Best Fairytale Mashup (and I do not give this award out lightly): Enchanted by Alethea Kontis This book got a unanimous “in favor of” vote from the members of the YALSA Best Books for YAs meeting. I know because I was there and did a little hop in my seat!
Booksellers in Harlem are Freaking Awesome: No Crystal Stair: a documentary novel of the life and work of Lewis Michaux, Harlem bookseller by Vaunda Micheaux Nelson
Best Jane Austen Tribute: Keeping the Castle by Patrice Kindl
Historical Fantasy with crossbows and poisoned chalices and secrets and awesome dresses and WOW: Grave Mercy by Robin LaFevers
Being a Renaissance-era Dwarf is Nothing Like that guy in Game of Thrones: Jepp Who Defied the Stars by Katherine Marsh
Gothic supernatural romance tempered with a hefty dose of British snark: Unspoken by Sarah Rees Brennan
NON FICTION — Truthfully, probably my favorite category this year
If you’re going to read just one, read: Bomb: the race to build — and steal — the world’s most dangerous weapon by Steve Sheinkin.
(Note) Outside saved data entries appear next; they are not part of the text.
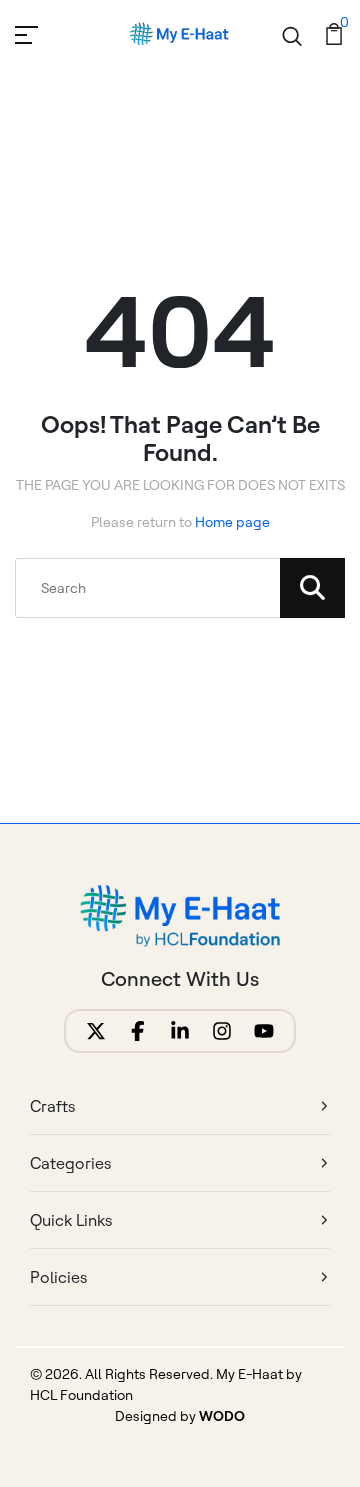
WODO (222, 1416)
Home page (232, 522)
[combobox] (180, 588)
Shienkin writes gripping history with a novelistic narrative style that’s really fun to read. This tale of the atomic arms race is a nail biter, ranging from the shenanigans of the eccentric scientists at Los Alamos, to the inner workings of sinister Soviet espionage, to the incredible team of Norwegian resistance fighters out to destroy a Nazi-operated heavy water plant. Forget James Bond and Indiana Jones: this is real adventure. Love it!
Best Biography: Temple Grandin: how the girl who loved cows embraced autism and changed the world by Sy Montgomery. Cows! Autism! What’s not to love?
Best Autobiography: Chuck Close: Face Book by Chuck Close. Not only a fascinating portrait of one of the United States’ best artists, but an amazing story of someone who overcomes incredible hardship to keep doing what he loves (Close has severe learning disabilities, and suffered a massive stroke as an adult; he is still paralyzed from the chest down). The centerpiece of this volume is a flip-book section where readers can mix-and-match different Close self-portraits in a variety of styles.
Best story you’re always been curious about: The Fairy Ring, or, Elsie and Frances Fool the World by Mary Losure. You know, the Cottingley fairy photographs and the little girls who took them! How on earth did anybody think those pictures were real?